> What is expected
Skip every picture, and copy exactly the lines from the one containing "1316x916 pixels. How" to the end of the data.

Collected data
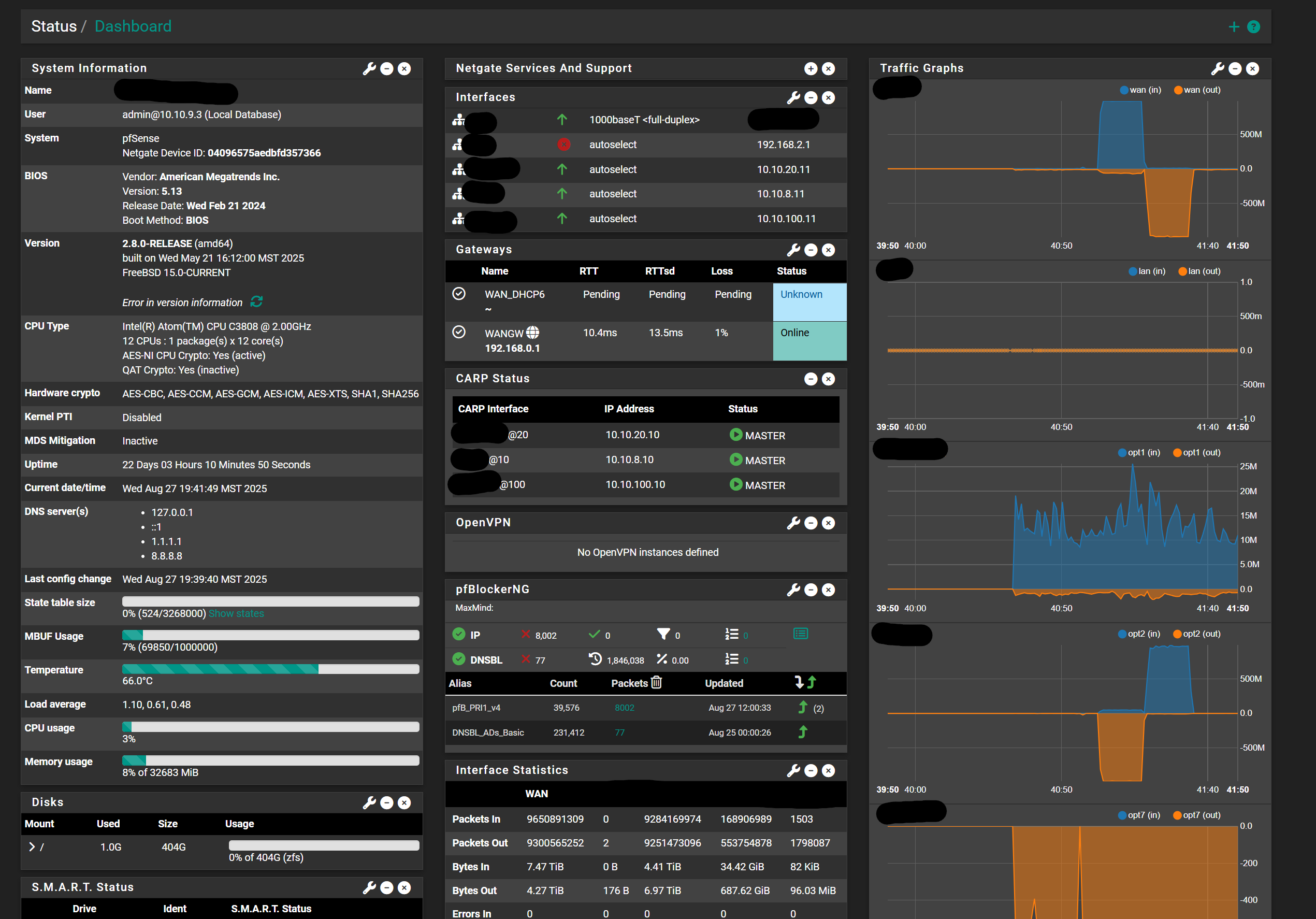Expand the root mount disk row
The height and width of the screenshot is (919, 1316).
[x=32, y=847]
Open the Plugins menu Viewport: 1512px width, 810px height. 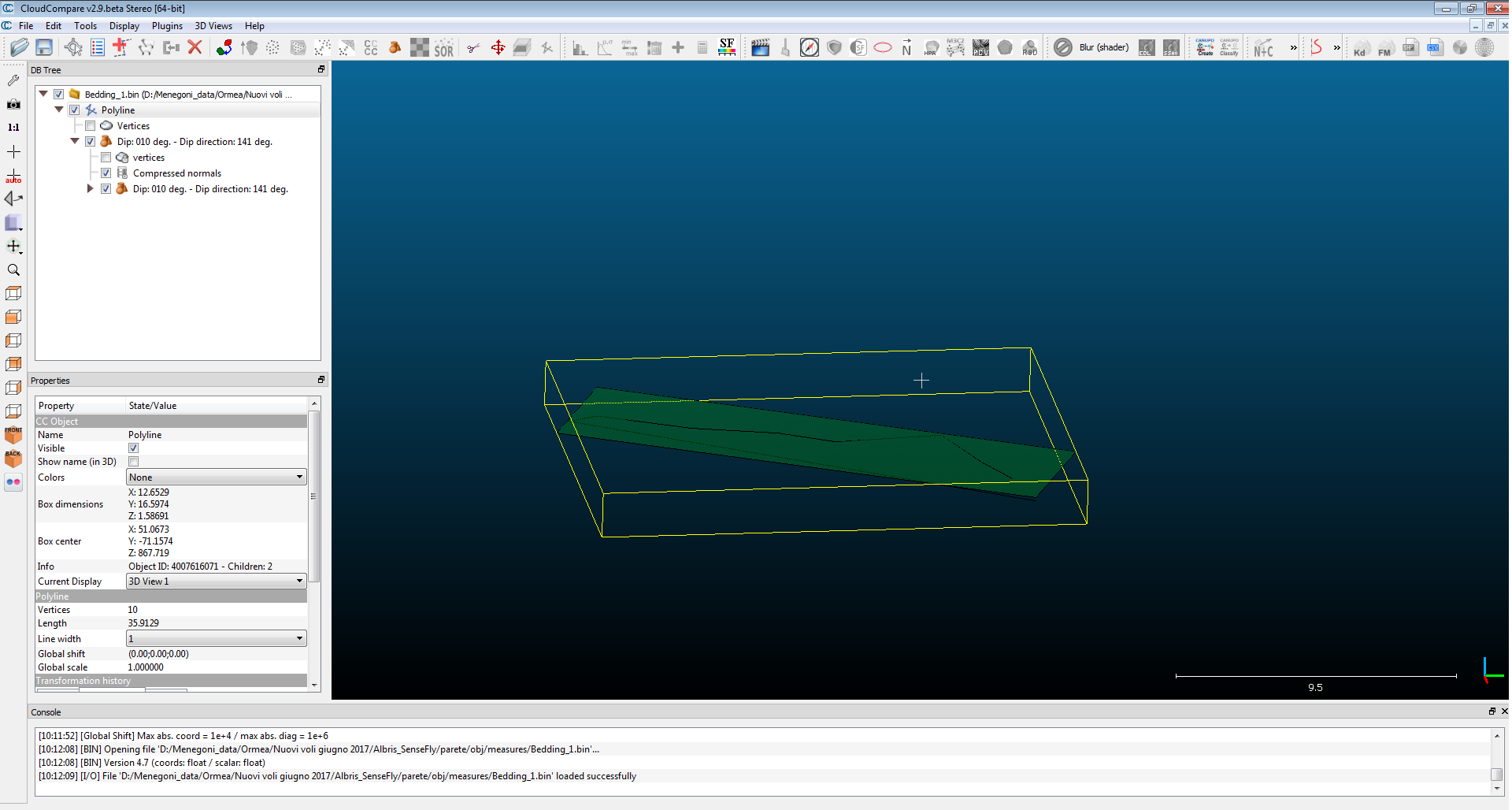pos(167,26)
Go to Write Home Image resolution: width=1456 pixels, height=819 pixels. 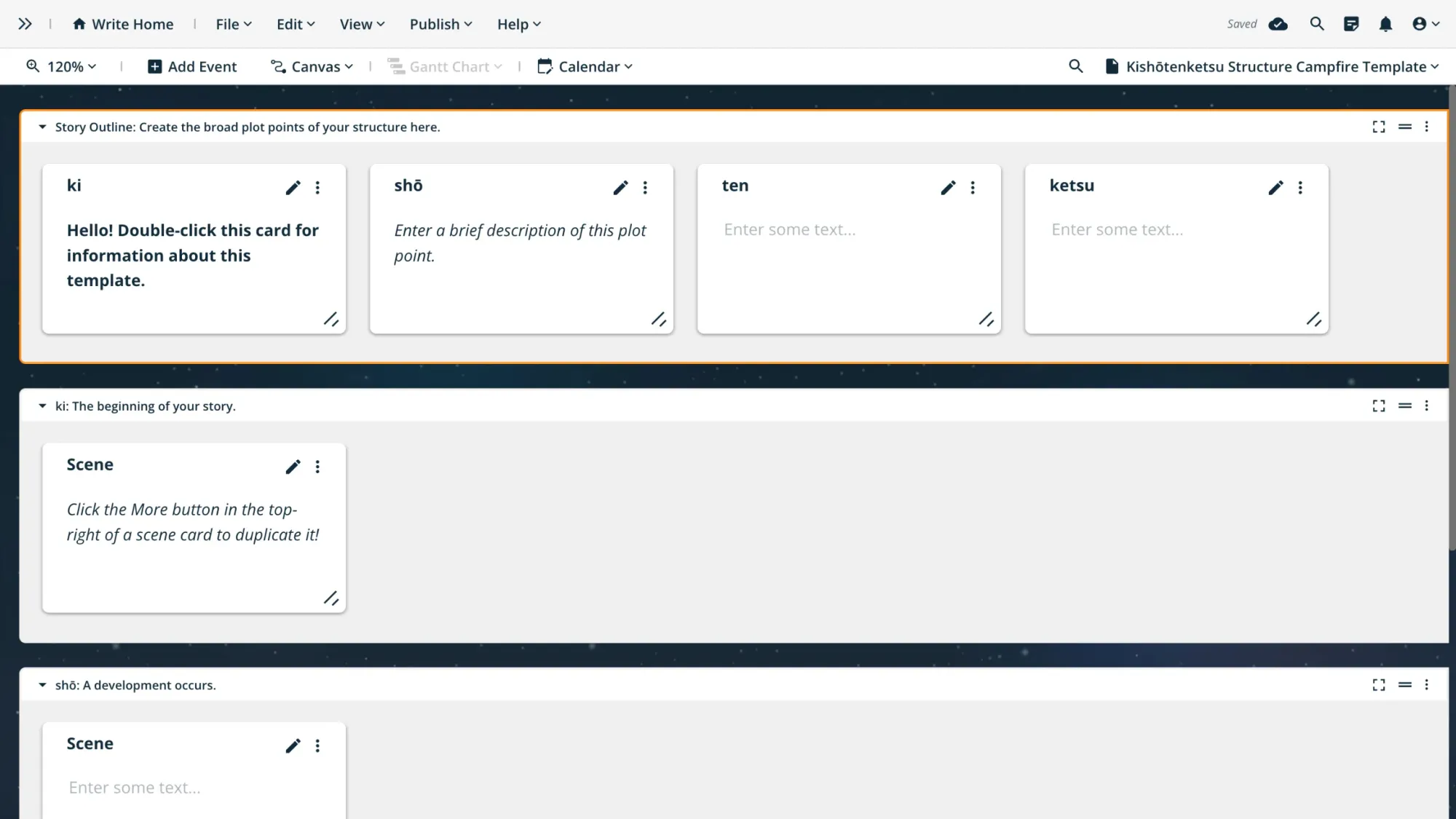[x=123, y=24]
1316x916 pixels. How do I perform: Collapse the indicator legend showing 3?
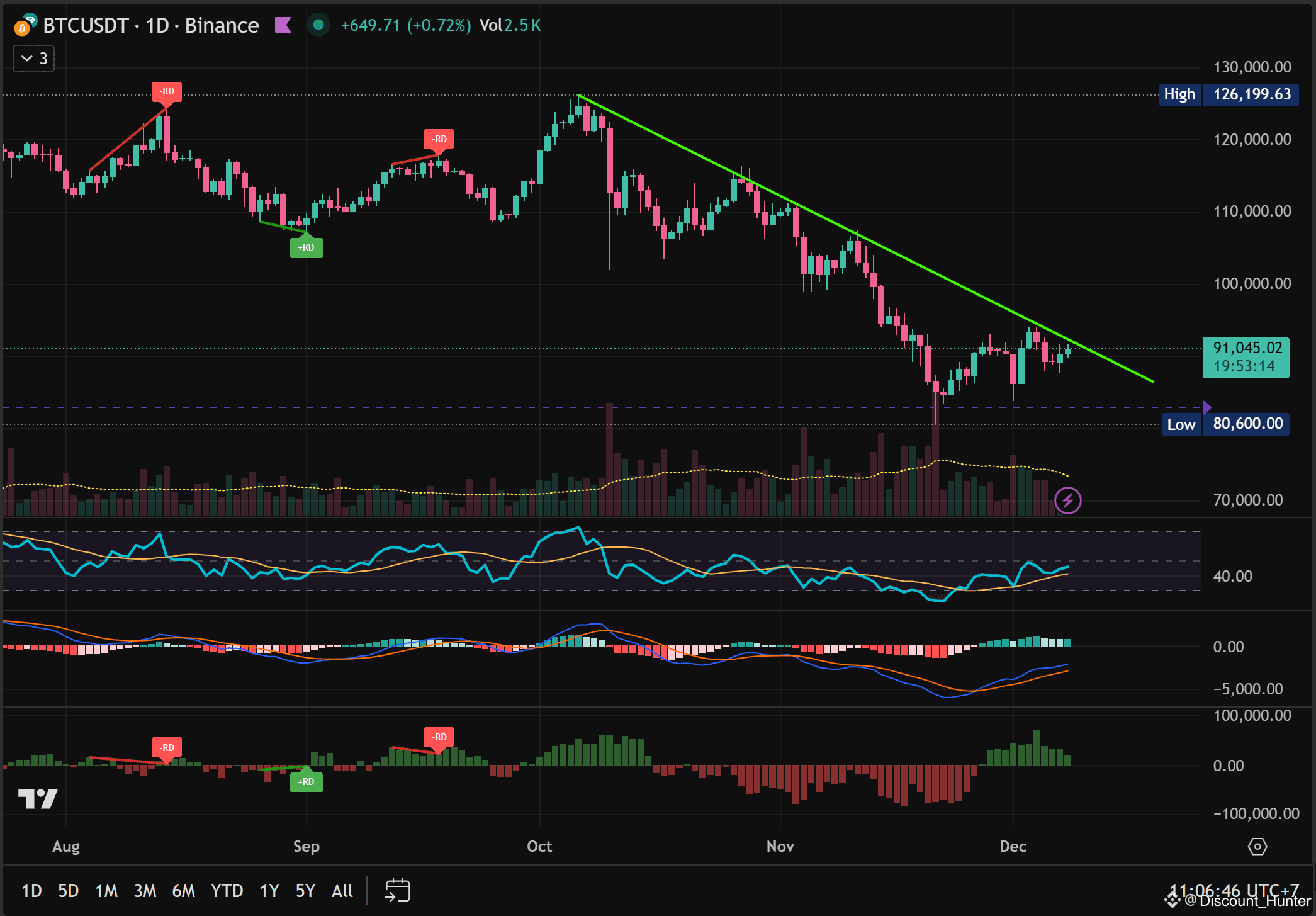[34, 59]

> Result of this exercise
1316x916 pixels. How do I perform: Collapse the indicator legend showing 3?
[34, 59]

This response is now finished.